# Orientação:
Conte em quantas linhas dos registros aparece a palavra "text". Responda só com o número.

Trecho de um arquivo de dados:
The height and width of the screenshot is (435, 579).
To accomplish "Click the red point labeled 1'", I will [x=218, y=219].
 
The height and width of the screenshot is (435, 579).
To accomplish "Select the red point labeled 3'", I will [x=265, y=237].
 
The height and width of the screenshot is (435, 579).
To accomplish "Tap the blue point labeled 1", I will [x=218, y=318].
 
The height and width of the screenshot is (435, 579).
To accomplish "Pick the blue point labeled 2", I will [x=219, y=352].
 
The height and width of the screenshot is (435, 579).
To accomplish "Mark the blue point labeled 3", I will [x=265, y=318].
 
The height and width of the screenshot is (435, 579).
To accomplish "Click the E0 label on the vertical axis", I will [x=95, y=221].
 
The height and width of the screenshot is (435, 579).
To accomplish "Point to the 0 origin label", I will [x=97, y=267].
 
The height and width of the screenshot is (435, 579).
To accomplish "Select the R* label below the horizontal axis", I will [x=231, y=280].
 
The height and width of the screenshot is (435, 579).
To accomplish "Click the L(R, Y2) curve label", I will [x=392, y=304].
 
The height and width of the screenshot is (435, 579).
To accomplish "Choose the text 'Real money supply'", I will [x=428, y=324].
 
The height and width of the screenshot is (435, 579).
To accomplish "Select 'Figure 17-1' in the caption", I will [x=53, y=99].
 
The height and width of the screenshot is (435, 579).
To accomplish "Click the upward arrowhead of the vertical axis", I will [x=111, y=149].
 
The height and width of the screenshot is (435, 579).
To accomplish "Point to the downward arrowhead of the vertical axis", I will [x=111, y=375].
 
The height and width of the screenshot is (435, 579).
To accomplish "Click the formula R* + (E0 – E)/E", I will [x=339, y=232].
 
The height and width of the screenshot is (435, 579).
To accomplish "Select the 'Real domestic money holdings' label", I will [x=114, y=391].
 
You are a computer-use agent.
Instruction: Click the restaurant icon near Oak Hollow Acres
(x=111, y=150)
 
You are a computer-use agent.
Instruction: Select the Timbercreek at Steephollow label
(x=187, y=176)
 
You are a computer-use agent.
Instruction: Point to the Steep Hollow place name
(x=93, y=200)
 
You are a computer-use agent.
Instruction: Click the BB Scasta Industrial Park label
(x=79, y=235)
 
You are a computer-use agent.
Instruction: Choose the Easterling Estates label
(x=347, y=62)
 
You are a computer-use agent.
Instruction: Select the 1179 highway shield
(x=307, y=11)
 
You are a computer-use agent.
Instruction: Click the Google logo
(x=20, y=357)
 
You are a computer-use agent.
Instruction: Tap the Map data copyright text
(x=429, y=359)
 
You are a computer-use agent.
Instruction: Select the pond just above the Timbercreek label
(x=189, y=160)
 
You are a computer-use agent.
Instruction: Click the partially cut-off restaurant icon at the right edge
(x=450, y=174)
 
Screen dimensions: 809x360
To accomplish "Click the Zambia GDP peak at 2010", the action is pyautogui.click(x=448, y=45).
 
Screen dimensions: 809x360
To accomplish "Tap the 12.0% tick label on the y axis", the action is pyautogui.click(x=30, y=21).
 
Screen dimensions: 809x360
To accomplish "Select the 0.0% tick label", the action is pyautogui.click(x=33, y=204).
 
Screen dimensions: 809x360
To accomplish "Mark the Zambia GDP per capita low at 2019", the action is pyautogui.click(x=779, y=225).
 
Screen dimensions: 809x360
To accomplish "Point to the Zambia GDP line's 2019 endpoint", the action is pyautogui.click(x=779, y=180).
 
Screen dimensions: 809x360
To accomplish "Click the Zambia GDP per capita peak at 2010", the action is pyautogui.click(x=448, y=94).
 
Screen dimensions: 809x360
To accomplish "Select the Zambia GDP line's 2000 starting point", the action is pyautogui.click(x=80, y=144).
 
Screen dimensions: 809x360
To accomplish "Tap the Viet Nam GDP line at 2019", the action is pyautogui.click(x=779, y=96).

# Resultado:
2